August 24, 2011; By: Pauline Morris
All About Estates
Pauline Morris, one of our social workers and a capacity assessor wrote today’s blog. A lawyer called asking about having his client assessed for Capacity to Manage Property. We decided that this kind of assessment wasn’t needed, and here’s why. The client, a 73-year-old man with lots of medical problems, was suing for compensation following a serious fall that resulted in broken bones and a concussion. The man had assigned both Power of Attorney for Personal Care and Continuing Power of Attorney for Property to his spouse, many years earlier. He was not challenging either one, and was cooperating totally with his lawyer and his wife; however, he clearly wasn’t operating ‘on all cylinders’. The lawyer wondered if the Judge in the Action might want a Capacity Assessment done. I suggested that he might ask his client to write a note, for the Court, saying that he was not well and wanted his spouse to speak on his behalf, using the CPOA and the Power of Attorney for Personal Care as confirmation that she has the right to do so. I also asked him to use medical expertise to determine the need for any litigation guardianship, as the Substitute Decisions Act really does not cover that area at all.

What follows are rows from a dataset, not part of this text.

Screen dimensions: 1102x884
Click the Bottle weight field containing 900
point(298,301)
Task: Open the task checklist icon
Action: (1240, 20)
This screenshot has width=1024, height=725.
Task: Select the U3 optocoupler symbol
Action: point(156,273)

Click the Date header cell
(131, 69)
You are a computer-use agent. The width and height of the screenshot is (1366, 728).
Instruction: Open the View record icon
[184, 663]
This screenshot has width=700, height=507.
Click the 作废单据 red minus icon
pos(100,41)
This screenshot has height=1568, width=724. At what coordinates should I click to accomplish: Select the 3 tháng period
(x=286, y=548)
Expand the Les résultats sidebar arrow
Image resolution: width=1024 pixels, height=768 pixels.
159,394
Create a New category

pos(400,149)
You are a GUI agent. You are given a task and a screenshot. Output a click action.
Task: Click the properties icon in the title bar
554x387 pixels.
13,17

The lawyer thought that presenting the client’s Continuing Power of Attorney to the Court in a litigation settlement might imply that the client himself was not competent. I reminded him that the law always presumes capacity, and that a Continuing Power of Attorney is meant to underscore that: a document written while capable that persists in spite of incapacity and ensures that a chosen substitute decision-maker can still act if incapacity sets in.
Unless there is a specific condition written into the CPOA that limits its date of effectiveness, it does not require any kind of confirmation and takes effect immediately upon signing. In addition, the judge in the litigation hearing should not need to confirm, where no capacity assessment is needed to trigger the CPOA, that the grantor’s chosen decision-maker can act on his/her behalf. The moral of the story? You really don’t need a “belt and suspenders” approach when a Continuing Power of Attorney exists, and even if you do, a formal Capacity Assessment may not be the right tool. It can only answer one question: can the person both understand and appreciate the issues around making property decisions. If the assessment isn’t done under the precepts of the Substitute Decisions Act, it’s just another opinion.